Source material Start Marker

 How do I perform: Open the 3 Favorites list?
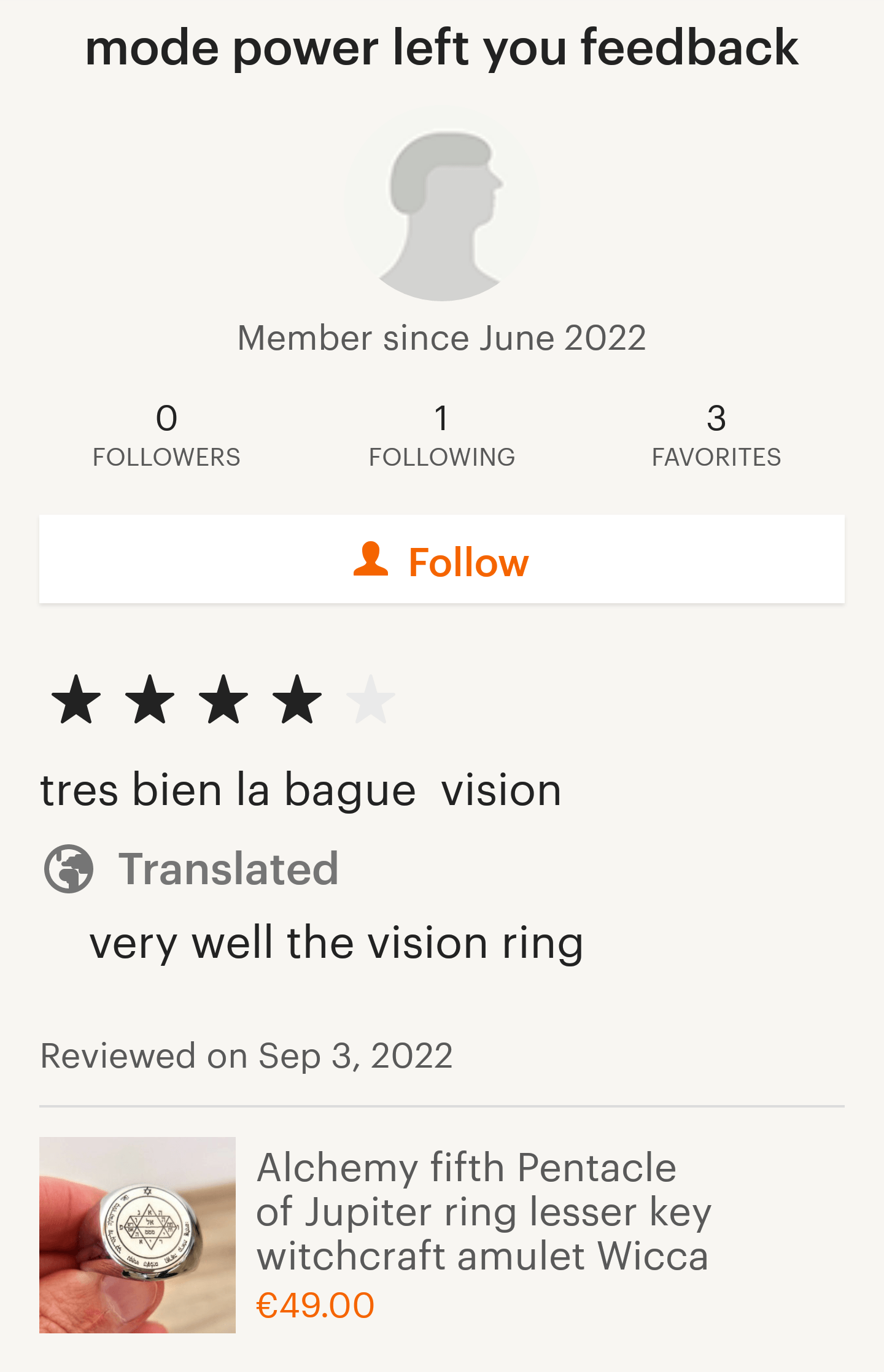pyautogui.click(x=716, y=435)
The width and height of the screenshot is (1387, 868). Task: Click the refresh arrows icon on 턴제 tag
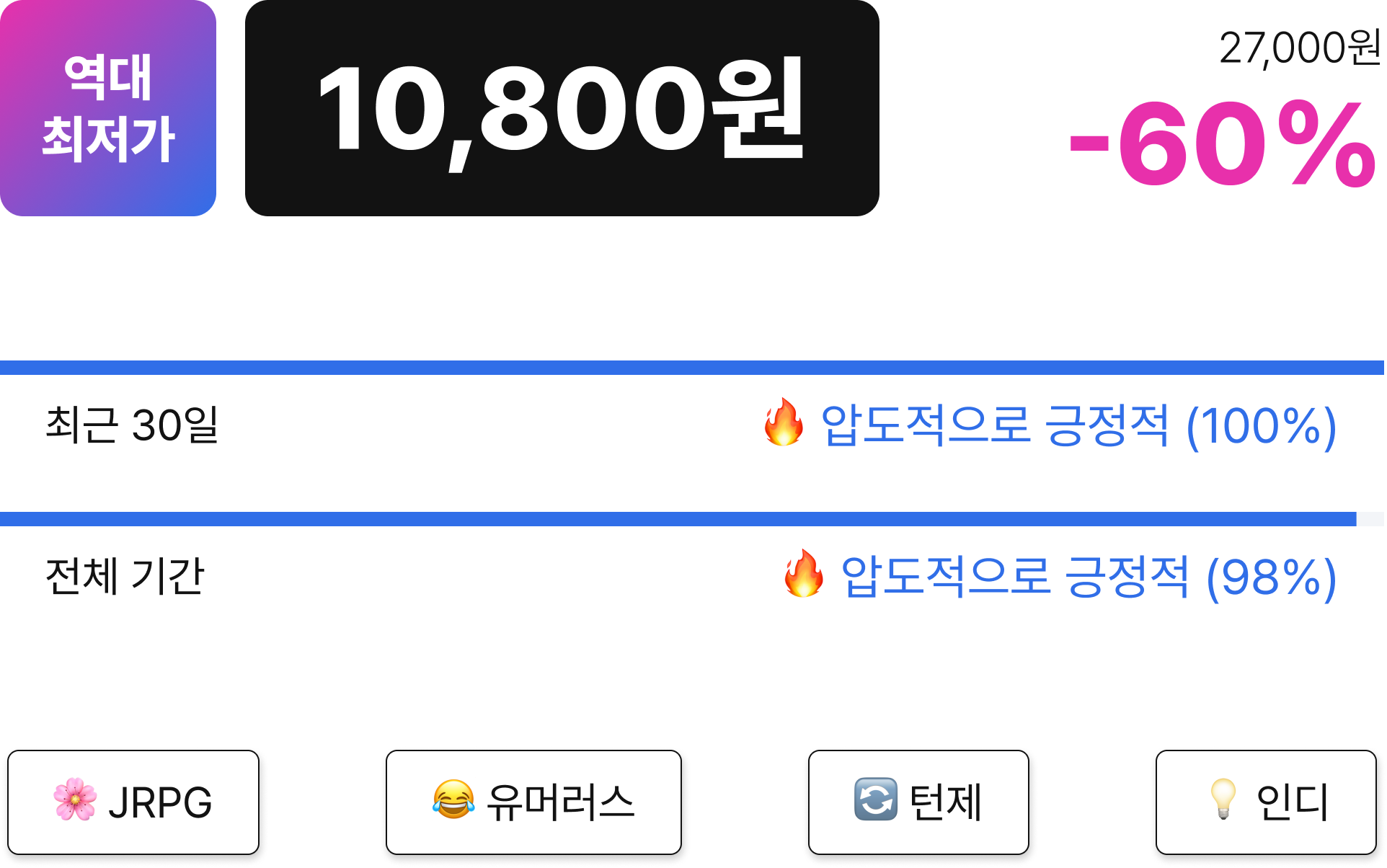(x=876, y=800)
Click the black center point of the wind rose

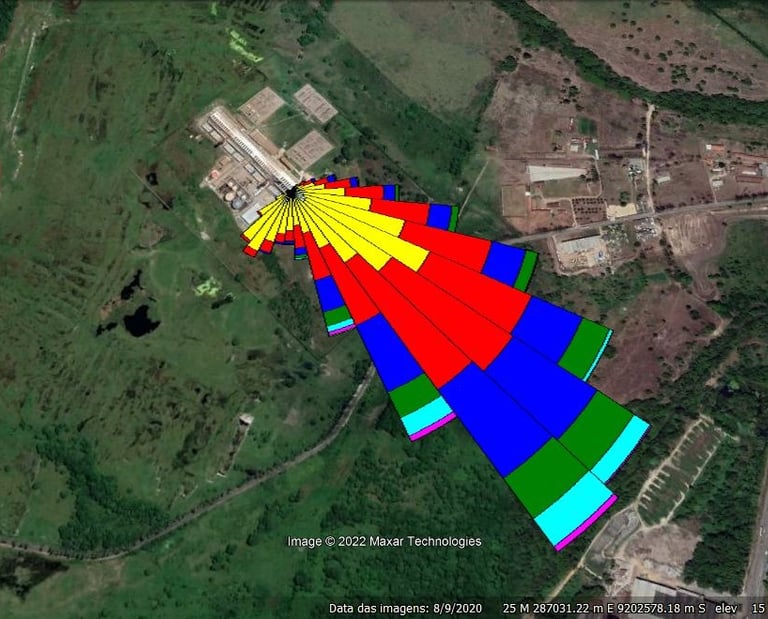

Source material End Marker
Source material Start Marker

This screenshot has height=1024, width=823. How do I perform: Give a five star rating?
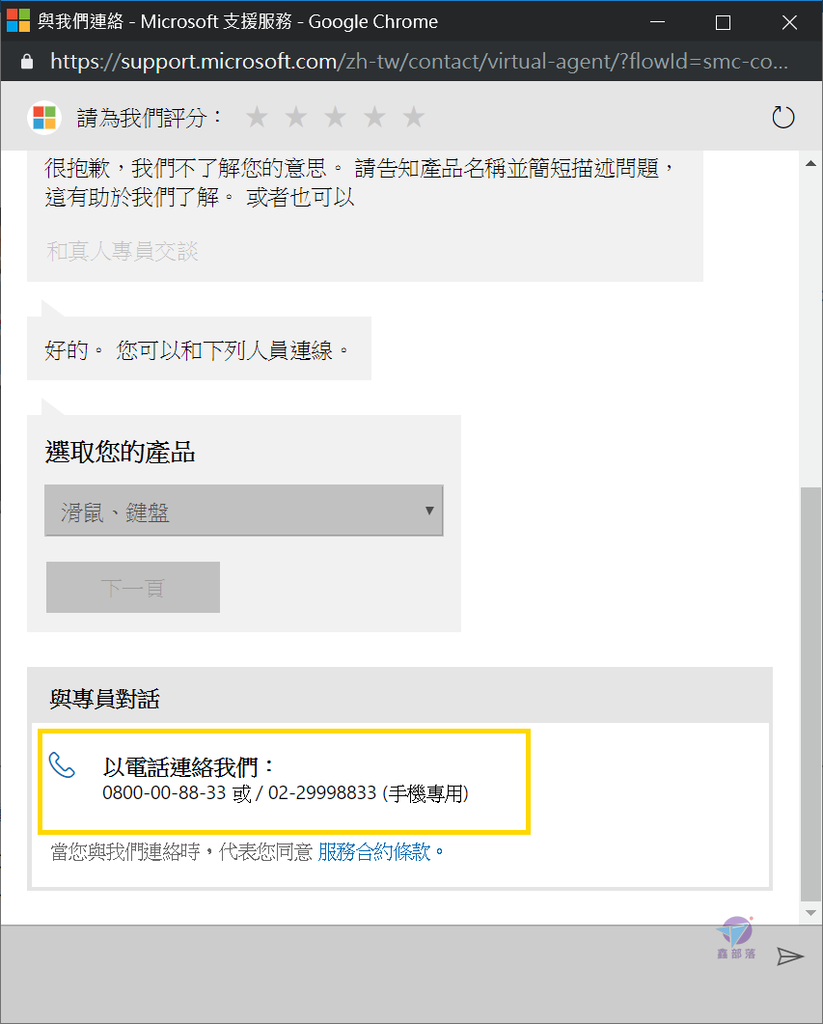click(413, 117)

Source material End Marker
Source material Start Marker

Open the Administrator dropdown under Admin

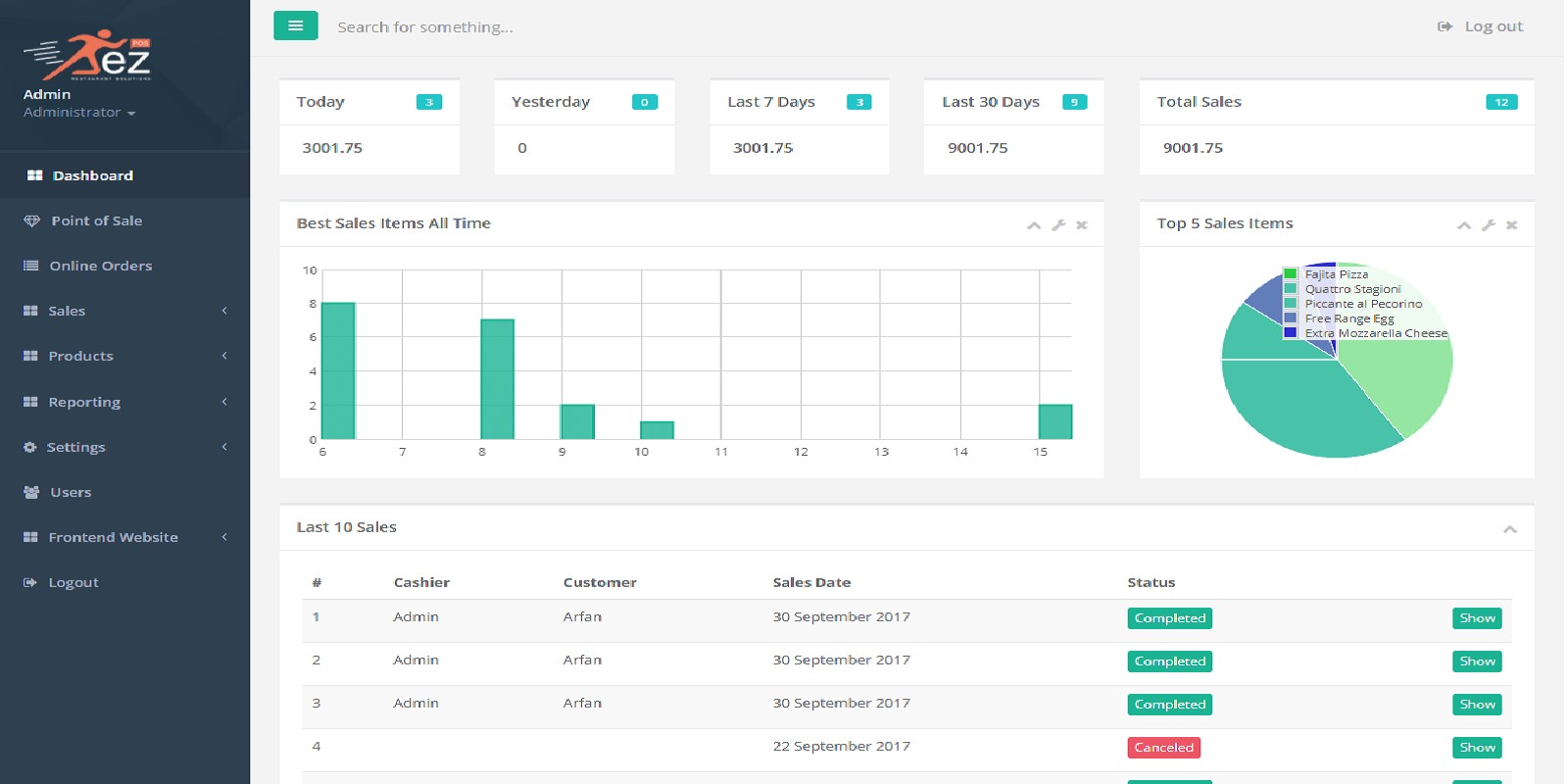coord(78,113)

Source material End Marker

Your task | Go back to the lines above and output, exactly as they stand, the ones from the line containing "How do I perform: Open the 3 Favorites list?" to the line containing "Click the black center point of the wind rose". Leave all pictures behind.

Solution to this problem |
 How do I perform: Open the 3 Favorites list?
pyautogui.click(x=716, y=435)
The width and height of the screenshot is (1387, 868). Task: Click the refresh arrows icon on 턴제 tag
(x=876, y=800)
Click the black center point of the wind rose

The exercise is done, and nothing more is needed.